160Damit wird für einen Arbeitnehmer nicht ausreichend erkennbar, welches Tarifwerk dann für sein Arbeitsverhältnis grundsätzlich maßgeblich sein soll.
161(d) Die Klausel über die individualvertraglichen Ausschlussfristen in den Ziffern 1 bis 3 kann auch nicht mit Hilfe des „blue-pencil"-Prinzips aufrecht erhalten werden.
162Die Teilbarkeit der Klausel ist mittels einer Streichung des unwirksamen Teils mit einem "blauen Stift" zu ermitteln (BAG 21.04.2005, EzA BGB 2002 § 309 Nr. 3). Ist die verbleibende Regelung weiterhin verständlich, bleibt sie bestehen. Maßgeblich ist, ob sie mehrere sachliche Regelungen enthält (BAG 11.04. 2006, EzA BGB 2002 § 307 Nr. 14) und der unzulässige Teil sprachlich eindeutig abtrennbar ist. Gegenstand der Inhaltskontrolle sind dann für sich jeweils verschiedene, nur formal verbundene AGB-Bestimmungen (BAG 12.03.2008, EzA BGB 2002 § 307 Nr.33).
163Eine solche sprachliche Abtrennung scheidet vorliegend aus, da § 9 Ziffer 5 nicht eine eigenständige Regelung zum Verfall von Ansprüchen darstellt, die getrennt von den Regelungen in den Ziffern 1 bis 3 zu einem Verfall führen kann, sondern eine Verknüpfung mit den individualvertraglichen Ausschlussfristen erfolgt in der Weise, dass die tariflichen Regelungen bei bestimmter Fallgestaltung vorgehen sollen. Damit wird eine Abhängigkeit der Geltung der Fristen aus Ziffern 1 bis 3 von der tariflichen Regelung herbeigeführt, die gesamte Verfallfristenregelung stellt sich als eine einheitliche Gesamtregelung dar, die nicht auseinander gezogen werden kann.

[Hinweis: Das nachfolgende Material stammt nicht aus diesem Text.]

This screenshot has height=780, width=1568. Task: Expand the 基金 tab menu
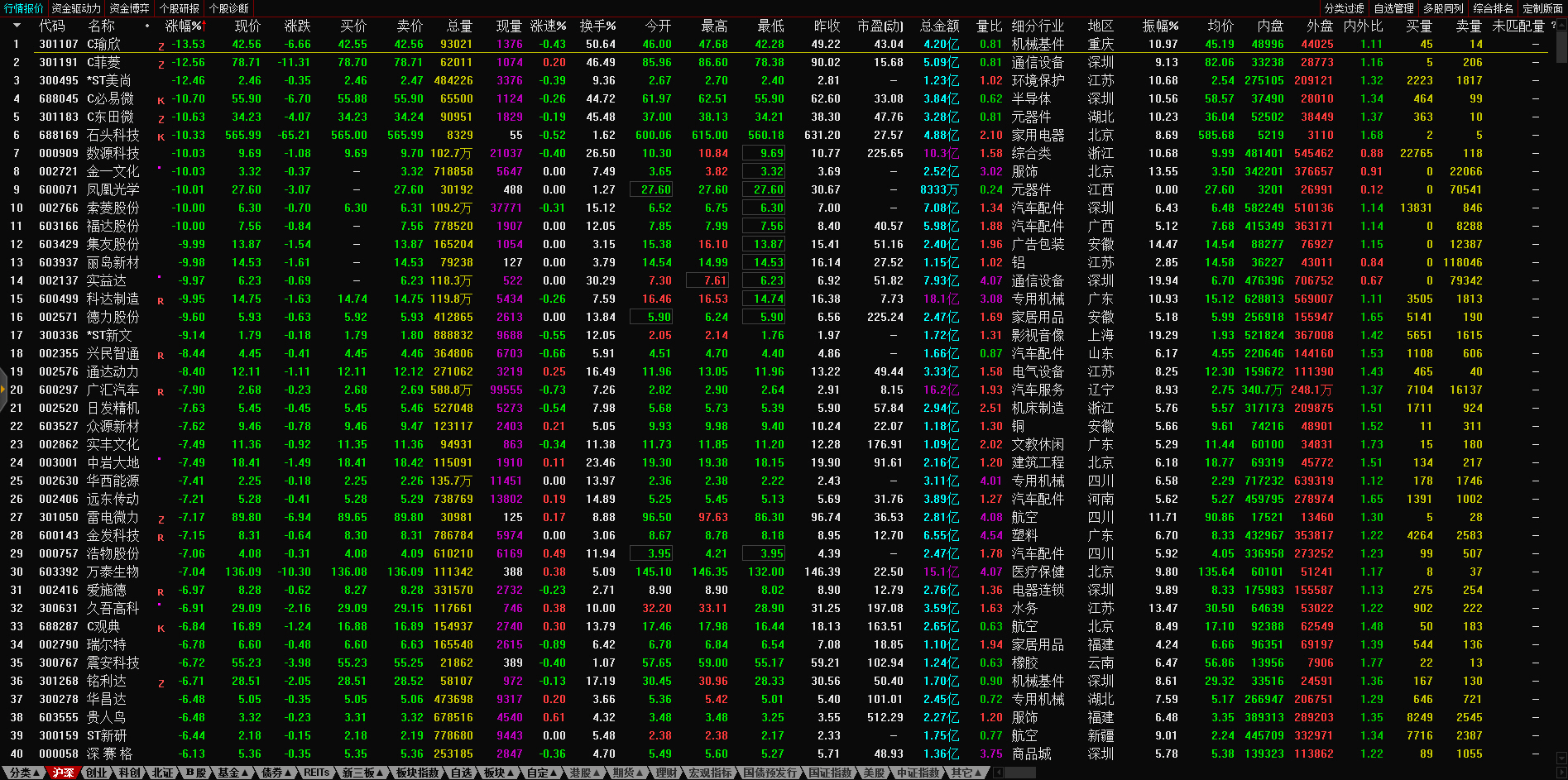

164(e) Eine mögliche Intransparenz wird auch nicht dadurch beseitigt, dass im Vertrag vom 22.06.2010 die Bezugnahmeklausel abgeändert wird.

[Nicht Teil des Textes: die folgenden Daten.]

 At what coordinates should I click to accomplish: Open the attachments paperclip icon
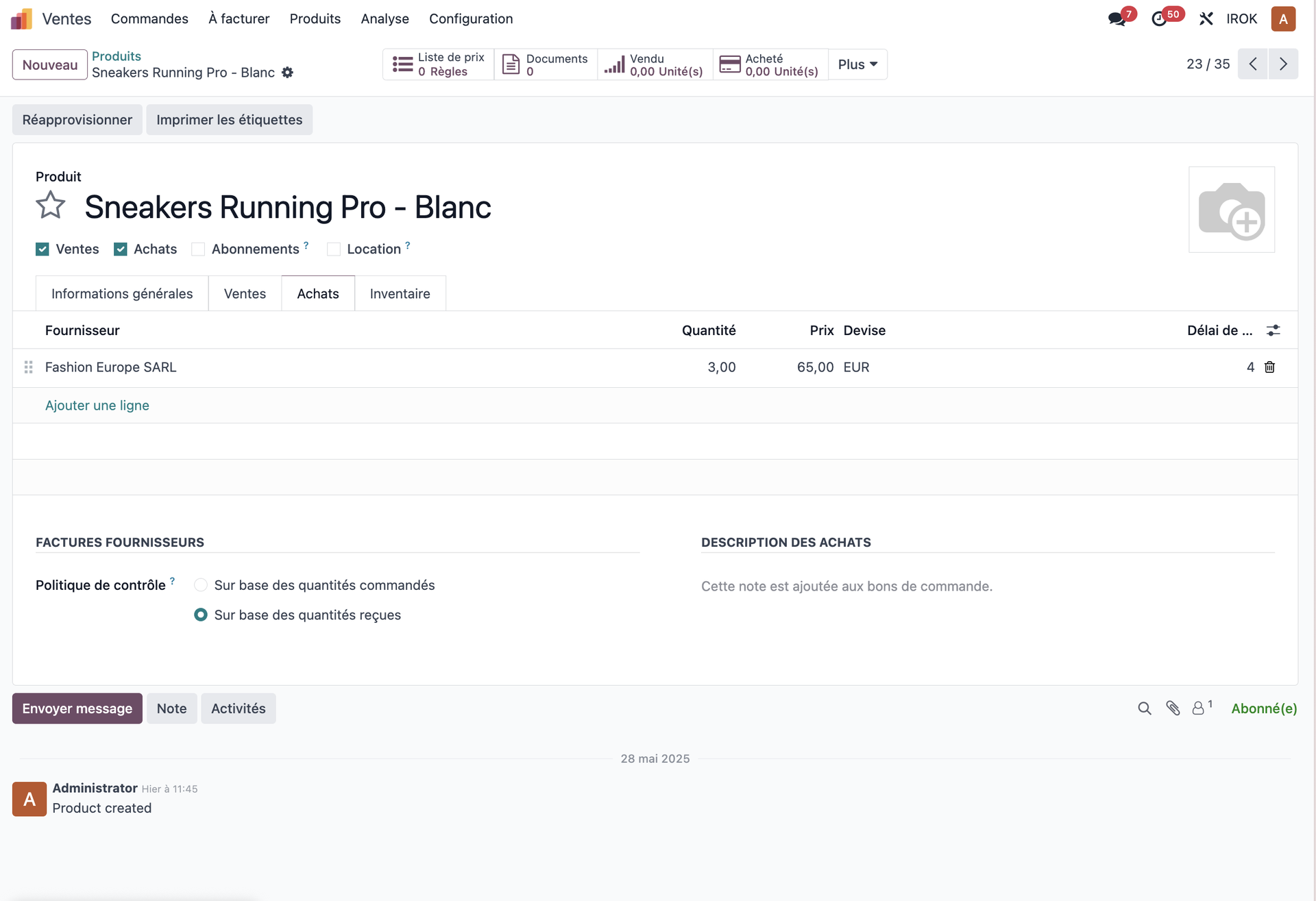[1173, 708]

165Auch mit dieser bleibt bei Weitergeltung der Zusatzvereinbarung vom 09.02.2010 unklar, mit welchem Tarifwerk hinsichtlich der Verfallfristen ein Günstigkeitsvergleich erfolgen soll.
166Ist im Übrigen die in diesem Vertrag vorgesehene Bezugnahmeklausel schon in sich intransparent, bleibt erst recht unklar, welches Tarifwerk für einen Günstigkeitsvergleich herangezogen werden soll.
167C.
168Die Beklagte hat die Kosten des erfolglos gebliebenen Rechtsmittels gemäß § 97 ZPO zu tragen.
169Wegen grundsätzlicher Bedeutung der Rechtsfragen insbesondere zur Wirksamkeit von Verfallfristen war die Revision nach § 72 Abs. 2 ArbGG zuzulassen.